Elle se penche en effet, puis elle se rejette en arrière, avec un gémissement contenu, profond, plus terrible que le cri.

― Mon Dieu ! Mon Dieu ! Hélène… bredouille naïvement l’éminent maître… Allons ! Allons ! calmez-vous !

Elle pose sur lui un regard indéchiffrable, étrangement attentif et limpide, mais où passent et repassent les grandes ombres de la catastrophe intérieure.

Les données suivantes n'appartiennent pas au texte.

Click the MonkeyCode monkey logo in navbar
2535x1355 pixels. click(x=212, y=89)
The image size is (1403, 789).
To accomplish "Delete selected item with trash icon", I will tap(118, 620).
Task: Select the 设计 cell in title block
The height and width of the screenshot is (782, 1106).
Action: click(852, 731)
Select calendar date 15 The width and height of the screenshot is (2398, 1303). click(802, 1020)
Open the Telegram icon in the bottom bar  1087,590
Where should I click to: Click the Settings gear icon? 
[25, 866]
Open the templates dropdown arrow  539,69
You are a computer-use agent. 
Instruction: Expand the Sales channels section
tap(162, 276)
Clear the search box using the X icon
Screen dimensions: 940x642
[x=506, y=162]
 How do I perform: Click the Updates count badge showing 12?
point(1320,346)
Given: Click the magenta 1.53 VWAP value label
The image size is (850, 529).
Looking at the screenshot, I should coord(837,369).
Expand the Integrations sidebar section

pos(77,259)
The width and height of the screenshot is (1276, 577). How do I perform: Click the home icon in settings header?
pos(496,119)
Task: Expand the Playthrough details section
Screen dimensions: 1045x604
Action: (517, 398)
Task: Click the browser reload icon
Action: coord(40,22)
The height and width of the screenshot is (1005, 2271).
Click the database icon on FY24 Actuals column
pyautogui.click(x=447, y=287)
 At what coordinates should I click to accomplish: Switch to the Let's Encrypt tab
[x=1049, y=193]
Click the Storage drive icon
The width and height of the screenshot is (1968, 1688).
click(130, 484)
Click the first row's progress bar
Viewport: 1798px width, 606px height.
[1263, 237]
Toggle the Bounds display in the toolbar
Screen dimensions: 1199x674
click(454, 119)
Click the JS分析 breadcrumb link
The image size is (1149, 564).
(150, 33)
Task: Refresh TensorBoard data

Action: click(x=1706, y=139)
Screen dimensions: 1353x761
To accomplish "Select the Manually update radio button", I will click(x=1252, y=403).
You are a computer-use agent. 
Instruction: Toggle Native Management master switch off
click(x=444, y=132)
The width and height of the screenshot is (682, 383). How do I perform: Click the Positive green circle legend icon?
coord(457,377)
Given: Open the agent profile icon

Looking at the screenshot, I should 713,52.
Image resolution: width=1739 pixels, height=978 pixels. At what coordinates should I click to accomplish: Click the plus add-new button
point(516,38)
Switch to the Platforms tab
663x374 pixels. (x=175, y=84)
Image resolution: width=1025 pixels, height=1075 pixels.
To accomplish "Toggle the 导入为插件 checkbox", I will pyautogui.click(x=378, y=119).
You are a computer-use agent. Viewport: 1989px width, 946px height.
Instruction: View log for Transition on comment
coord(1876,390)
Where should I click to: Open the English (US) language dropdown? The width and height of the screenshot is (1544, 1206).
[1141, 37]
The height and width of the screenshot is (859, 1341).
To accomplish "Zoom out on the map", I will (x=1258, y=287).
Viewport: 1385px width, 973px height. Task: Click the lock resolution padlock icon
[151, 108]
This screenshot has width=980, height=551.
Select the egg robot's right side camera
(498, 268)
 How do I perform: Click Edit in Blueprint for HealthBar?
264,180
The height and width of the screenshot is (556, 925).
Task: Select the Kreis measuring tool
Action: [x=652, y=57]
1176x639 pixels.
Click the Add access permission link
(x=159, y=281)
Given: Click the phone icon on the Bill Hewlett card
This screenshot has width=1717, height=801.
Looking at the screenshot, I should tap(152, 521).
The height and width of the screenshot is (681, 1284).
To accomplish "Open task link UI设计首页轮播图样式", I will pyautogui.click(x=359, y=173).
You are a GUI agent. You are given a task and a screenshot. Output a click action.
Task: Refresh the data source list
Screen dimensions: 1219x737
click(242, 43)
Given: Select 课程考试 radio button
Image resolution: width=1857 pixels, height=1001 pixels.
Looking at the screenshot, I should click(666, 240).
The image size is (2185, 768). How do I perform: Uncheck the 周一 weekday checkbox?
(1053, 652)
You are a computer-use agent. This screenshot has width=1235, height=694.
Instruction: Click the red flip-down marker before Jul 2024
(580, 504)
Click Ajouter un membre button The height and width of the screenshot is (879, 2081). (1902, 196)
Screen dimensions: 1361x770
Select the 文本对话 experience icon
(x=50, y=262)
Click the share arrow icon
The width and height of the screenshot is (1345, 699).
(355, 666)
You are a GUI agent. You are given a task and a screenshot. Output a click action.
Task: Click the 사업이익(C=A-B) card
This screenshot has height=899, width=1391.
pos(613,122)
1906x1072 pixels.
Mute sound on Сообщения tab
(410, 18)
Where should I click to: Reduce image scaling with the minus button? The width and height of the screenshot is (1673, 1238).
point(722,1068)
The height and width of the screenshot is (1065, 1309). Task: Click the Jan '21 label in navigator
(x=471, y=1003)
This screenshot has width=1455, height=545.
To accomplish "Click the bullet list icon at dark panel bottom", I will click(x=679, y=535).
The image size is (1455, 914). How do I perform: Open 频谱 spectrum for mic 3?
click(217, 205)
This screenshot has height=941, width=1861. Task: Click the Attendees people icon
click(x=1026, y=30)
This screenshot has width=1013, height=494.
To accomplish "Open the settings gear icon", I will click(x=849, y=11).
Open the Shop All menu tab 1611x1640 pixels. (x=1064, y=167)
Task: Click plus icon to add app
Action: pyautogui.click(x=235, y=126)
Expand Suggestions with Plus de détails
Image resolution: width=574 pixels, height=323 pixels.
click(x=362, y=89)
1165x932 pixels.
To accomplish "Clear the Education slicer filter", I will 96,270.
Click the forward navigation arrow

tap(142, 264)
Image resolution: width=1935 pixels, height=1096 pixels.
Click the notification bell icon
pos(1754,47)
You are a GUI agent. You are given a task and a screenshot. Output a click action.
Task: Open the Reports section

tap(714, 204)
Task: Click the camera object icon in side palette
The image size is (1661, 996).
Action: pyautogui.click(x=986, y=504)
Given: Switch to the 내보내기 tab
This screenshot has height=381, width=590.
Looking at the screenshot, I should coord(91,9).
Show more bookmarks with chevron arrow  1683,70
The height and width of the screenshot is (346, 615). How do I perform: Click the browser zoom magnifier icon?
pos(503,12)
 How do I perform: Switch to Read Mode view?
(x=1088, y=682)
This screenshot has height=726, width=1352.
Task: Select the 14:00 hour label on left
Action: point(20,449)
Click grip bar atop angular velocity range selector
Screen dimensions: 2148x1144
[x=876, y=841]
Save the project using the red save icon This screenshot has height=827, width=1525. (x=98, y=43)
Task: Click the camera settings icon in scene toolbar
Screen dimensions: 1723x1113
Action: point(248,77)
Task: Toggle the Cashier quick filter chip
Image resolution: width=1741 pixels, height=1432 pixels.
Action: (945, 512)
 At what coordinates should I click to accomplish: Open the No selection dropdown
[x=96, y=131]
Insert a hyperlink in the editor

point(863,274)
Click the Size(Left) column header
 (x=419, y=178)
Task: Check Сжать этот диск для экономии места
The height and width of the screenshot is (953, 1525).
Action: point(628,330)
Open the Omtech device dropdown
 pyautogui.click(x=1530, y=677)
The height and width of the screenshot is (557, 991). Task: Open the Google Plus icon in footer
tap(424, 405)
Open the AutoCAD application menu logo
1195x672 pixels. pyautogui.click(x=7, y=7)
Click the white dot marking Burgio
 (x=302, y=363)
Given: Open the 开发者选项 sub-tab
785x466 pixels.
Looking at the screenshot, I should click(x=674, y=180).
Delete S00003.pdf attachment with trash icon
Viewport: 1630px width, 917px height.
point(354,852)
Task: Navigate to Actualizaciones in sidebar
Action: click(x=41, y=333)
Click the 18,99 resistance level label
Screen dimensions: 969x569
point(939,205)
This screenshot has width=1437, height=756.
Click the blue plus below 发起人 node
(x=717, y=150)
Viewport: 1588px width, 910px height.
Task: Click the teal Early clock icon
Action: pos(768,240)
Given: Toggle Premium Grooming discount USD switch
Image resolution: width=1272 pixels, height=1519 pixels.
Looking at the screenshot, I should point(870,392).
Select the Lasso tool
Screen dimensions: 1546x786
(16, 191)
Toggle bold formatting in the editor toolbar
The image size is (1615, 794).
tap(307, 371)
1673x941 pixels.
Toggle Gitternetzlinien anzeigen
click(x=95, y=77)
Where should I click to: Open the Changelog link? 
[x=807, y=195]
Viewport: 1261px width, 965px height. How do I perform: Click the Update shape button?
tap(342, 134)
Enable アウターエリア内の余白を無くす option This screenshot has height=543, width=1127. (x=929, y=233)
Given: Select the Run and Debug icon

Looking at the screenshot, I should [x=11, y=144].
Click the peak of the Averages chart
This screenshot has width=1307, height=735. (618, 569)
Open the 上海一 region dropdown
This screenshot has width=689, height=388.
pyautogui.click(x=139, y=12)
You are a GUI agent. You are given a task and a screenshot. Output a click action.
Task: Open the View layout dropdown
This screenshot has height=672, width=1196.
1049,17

― C’est que je me suis vue, dit-elle, dans l’eau.

Elle se tait, s’apaise, sa petite main moite et légère dans celle de son mari. Il la guette, à la dérobée. De longues minutes s’écoulent. Littéralement, il s’assoupit d’inquiétude, de pitié, d’un lourd et indéfinissable ennui.

À présent, l’air du dehors glisse avec lenteur dans l’atmosphère compacte et fade de la chambre. Le vieux jardin rôde et flotte autour de la fenêtre entrouverte… Et même l’odeur des œillets, plus agile, au bout de sa trajectoire invisible, vient mourir auprès du lit.

L’horloge sonne une heure du matin.

Il se dresse, lentement, lentement. Lentement, il a dégagé ses mains à demi. Le voilà debout, retenant son souffle, les yeux fixés vers la porte… Trop tôt ! Déjà les doigts de la mourante sont liés aux siens, et il voit sur lui ce même regard vivant, sérieux, imperturbable.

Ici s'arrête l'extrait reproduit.